(Pixel coordinate grounding data)

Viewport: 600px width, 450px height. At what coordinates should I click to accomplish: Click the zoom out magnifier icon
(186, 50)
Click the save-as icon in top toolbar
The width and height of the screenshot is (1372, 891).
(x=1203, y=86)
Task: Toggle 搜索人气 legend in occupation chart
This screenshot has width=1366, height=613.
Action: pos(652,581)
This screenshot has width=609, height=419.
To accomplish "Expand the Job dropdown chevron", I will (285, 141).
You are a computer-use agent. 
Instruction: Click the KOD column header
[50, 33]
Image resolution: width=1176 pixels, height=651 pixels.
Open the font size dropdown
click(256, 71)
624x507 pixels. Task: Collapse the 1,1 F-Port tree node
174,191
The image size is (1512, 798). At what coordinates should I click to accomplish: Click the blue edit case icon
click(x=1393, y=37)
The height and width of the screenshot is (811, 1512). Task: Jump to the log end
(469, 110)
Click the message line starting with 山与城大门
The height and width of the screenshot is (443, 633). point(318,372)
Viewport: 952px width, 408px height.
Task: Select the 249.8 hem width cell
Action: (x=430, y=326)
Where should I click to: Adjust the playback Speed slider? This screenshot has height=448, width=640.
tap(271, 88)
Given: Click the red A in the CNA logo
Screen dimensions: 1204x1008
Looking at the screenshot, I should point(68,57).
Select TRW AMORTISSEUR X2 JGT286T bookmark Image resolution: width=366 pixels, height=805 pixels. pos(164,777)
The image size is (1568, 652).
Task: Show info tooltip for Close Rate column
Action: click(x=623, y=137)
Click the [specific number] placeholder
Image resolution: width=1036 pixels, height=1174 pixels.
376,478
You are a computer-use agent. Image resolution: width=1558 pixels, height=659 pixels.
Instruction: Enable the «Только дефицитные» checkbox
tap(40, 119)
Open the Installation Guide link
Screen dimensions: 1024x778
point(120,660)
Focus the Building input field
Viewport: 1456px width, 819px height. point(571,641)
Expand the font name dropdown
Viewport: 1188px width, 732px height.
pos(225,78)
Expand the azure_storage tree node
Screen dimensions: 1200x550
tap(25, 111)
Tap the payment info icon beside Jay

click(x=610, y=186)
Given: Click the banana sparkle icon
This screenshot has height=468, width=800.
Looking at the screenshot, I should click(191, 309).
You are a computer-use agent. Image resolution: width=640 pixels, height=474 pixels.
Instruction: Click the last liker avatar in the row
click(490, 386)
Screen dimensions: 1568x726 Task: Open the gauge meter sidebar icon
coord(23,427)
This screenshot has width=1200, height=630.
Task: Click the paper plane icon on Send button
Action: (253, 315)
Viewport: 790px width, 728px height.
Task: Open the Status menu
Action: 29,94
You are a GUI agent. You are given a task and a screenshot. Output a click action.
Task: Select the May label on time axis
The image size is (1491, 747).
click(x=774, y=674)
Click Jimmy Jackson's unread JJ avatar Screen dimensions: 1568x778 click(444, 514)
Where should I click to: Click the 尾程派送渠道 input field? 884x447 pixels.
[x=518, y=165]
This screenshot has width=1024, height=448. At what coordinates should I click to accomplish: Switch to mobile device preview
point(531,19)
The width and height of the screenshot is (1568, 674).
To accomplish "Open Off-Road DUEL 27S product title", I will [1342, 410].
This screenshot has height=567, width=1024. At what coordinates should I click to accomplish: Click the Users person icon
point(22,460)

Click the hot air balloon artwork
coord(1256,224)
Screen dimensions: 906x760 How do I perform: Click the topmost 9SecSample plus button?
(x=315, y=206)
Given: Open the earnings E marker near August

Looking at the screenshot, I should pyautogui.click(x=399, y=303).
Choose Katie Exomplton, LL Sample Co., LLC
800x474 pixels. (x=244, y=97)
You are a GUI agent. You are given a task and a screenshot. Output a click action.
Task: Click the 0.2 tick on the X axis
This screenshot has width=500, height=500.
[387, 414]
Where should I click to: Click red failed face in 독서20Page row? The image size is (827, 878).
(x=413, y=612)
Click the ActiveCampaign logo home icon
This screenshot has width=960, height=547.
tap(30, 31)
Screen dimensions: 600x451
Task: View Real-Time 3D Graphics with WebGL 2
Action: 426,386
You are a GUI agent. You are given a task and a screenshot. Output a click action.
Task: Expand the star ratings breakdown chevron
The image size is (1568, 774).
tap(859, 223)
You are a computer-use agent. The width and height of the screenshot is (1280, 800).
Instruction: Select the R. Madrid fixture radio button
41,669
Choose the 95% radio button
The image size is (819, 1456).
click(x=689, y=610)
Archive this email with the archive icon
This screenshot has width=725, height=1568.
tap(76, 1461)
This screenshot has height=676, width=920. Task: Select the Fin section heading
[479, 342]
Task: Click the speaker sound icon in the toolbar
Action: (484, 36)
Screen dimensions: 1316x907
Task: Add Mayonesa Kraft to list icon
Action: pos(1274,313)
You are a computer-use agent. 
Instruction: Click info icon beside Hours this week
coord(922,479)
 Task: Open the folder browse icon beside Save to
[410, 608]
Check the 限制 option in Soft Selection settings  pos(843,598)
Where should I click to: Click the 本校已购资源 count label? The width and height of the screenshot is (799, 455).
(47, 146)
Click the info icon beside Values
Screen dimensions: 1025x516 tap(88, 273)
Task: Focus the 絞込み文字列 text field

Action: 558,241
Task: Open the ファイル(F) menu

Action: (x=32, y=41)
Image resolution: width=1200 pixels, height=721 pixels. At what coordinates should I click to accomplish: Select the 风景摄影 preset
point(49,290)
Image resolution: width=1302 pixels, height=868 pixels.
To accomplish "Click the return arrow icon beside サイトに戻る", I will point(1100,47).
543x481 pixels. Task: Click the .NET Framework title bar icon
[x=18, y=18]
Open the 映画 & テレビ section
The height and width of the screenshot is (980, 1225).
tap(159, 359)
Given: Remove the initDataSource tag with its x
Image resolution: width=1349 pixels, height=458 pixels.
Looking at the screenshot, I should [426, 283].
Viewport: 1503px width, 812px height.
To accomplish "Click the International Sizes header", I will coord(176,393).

## Your instructions
The records above are to be duplicated exactly, every one of them.

## Answer for the task
Viewport: 600px width, 450px height. At what coordinates should I click to accomplish: Click the zoom out magnifier icon
(186, 50)
Click the save-as icon in top toolbar
The width and height of the screenshot is (1372, 891).
(x=1203, y=86)
Task: Toggle 搜索人气 legend in occupation chart
This screenshot has width=1366, height=613.
Action: pos(652,581)
This screenshot has width=609, height=419.
To accomplish "Expand the Job dropdown chevron", I will (285, 141).
You are a computer-use agent. 
Instruction: Click the KOD column header
[50, 33]
Image resolution: width=1176 pixels, height=651 pixels.
Open the font size dropdown
click(256, 71)
624x507 pixels. Task: Collapse the 1,1 F-Port tree node
174,191
The image size is (1512, 798). At what coordinates should I click to accomplish: Click the blue edit case icon
click(x=1393, y=37)
The height and width of the screenshot is (811, 1512). Task: Jump to the log end
(469, 110)
Click the message line starting with 山与城大门
The height and width of the screenshot is (443, 633). point(318,372)
Viewport: 952px width, 408px height.
Task: Select the 249.8 hem width cell
Action: (x=430, y=326)
Where should I click to: Adjust the playback Speed slider? This screenshot has height=448, width=640.
tap(271, 88)
Given: Click the red A in the CNA logo
Screen dimensions: 1204x1008
Looking at the screenshot, I should point(68,57).
Select TRW AMORTISSEUR X2 JGT286T bookmark Image resolution: width=366 pixels, height=805 pixels. pos(164,777)
The image size is (1568, 652).
Task: Show info tooltip for Close Rate column
Action: click(x=623, y=137)
Click the [specific number] placeholder
Image resolution: width=1036 pixels, height=1174 pixels.
376,478
You are a computer-use agent. Image resolution: width=1558 pixels, height=659 pixels.
Instruction: Enable the «Только дефицитные» checkbox
tap(40, 119)
Open the Installation Guide link
Screen dimensions: 1024x778
point(120,660)
Focus the Building input field
Viewport: 1456px width, 819px height. point(571,641)
Expand the font name dropdown
Viewport: 1188px width, 732px height.
pos(225,78)
Expand the azure_storage tree node
Screen dimensions: 1200x550
tap(25, 111)
Tap the payment info icon beside Jay

click(x=610, y=186)
Given: Click the banana sparkle icon
This screenshot has height=468, width=800.
Looking at the screenshot, I should click(191, 309).
You are a computer-use agent. Image resolution: width=640 pixels, height=474 pixels.
Instruction: Click the last liker avatar in the row
click(490, 386)
Screen dimensions: 1568x726 Task: Open the gauge meter sidebar icon
coord(23,427)
This screenshot has width=1200, height=630.
Task: Click the paper plane icon on Send button
Action: (253, 315)
Viewport: 790px width, 728px height.
Task: Open the Status menu
Action: 29,94
You are a GUI agent. You are given a task and a screenshot. Output a click action.
Task: Select the May label on time axis
The image size is (1491, 747).
click(x=774, y=674)
Click Jimmy Jackson's unread JJ avatar Screen dimensions: 1568x778 click(444, 514)
Where should I click to: Click the 尾程派送渠道 input field? 884x447 pixels.
[x=518, y=165]
This screenshot has width=1024, height=448. At what coordinates should I click to accomplish: Switch to mobile device preview
point(531,19)
The width and height of the screenshot is (1568, 674).
To accomplish "Open Off-Road DUEL 27S product title", I will [1342, 410].
This screenshot has height=567, width=1024. At what coordinates should I click to accomplish: Click the Users person icon
point(22,460)

Click the hot air balloon artwork
coord(1256,224)
Screen dimensions: 906x760 How do I perform: Click the topmost 9SecSample plus button?
(x=315, y=206)
Given: Open the earnings E marker near August

Looking at the screenshot, I should pyautogui.click(x=399, y=303).
Choose Katie Exomplton, LL Sample Co., LLC
800x474 pixels. (x=244, y=97)
You are a GUI agent. You are given a task and a screenshot. Output a click action.
Task: Click the 0.2 tick on the X axis
This screenshot has width=500, height=500.
[387, 414]
Where should I click to: Click red failed face in 독서20Page row? The image size is (827, 878).
(x=413, y=612)
Click the ActiveCampaign logo home icon
This screenshot has width=960, height=547.
tap(30, 31)
Screen dimensions: 600x451
Task: View Real-Time 3D Graphics with WebGL 2
Action: 426,386
You are a GUI agent. You are given a task and a screenshot. Output a click action.
Task: Expand the star ratings breakdown chevron
The image size is (1568, 774).
tap(859, 223)
You are a computer-use agent. The width and height of the screenshot is (1280, 800).
Instruction: Select the R. Madrid fixture radio button
41,669
Choose the 95% radio button
The image size is (819, 1456).
click(x=689, y=610)
Archive this email with the archive icon
This screenshot has width=725, height=1568.
tap(76, 1461)
This screenshot has height=676, width=920. Task: Select the Fin section heading
[479, 342]
Task: Click the speaker sound icon in the toolbar
Action: (484, 36)
Screen dimensions: 1316x907
Task: Add Mayonesa Kraft to list icon
Action: pos(1274,313)
You are a computer-use agent. 
Instruction: Click info icon beside Hours this week
coord(922,479)
 Task: Open the folder browse icon beside Save to
[410, 608]
Check the 限制 option in Soft Selection settings  pos(843,598)
Where should I click to: Click the 本校已购资源 count label? The width and height of the screenshot is (799, 455).
(47, 146)
Click the info icon beside Values
Screen dimensions: 1025x516 tap(88, 273)
Task: Focus the 絞込み文字列 text field

Action: 558,241
Task: Open the ファイル(F) menu

Action: (x=32, y=41)
Image resolution: width=1200 pixels, height=721 pixels. At what coordinates should I click to accomplish: Select the 风景摄影 preset
point(49,290)
Image resolution: width=1302 pixels, height=868 pixels.
To accomplish "Click the return arrow icon beside サイトに戻る", I will point(1100,47).
543x481 pixels. Task: Click the .NET Framework title bar icon
[x=18, y=18]
Open the 映画 & テレビ section
The height and width of the screenshot is (980, 1225).
tap(159, 359)
Given: Remove the initDataSource tag with its x
Image resolution: width=1349 pixels, height=458 pixels.
Looking at the screenshot, I should [426, 283].
Viewport: 1503px width, 812px height.
To accomplish "Click the International Sizes header", I will coord(176,393).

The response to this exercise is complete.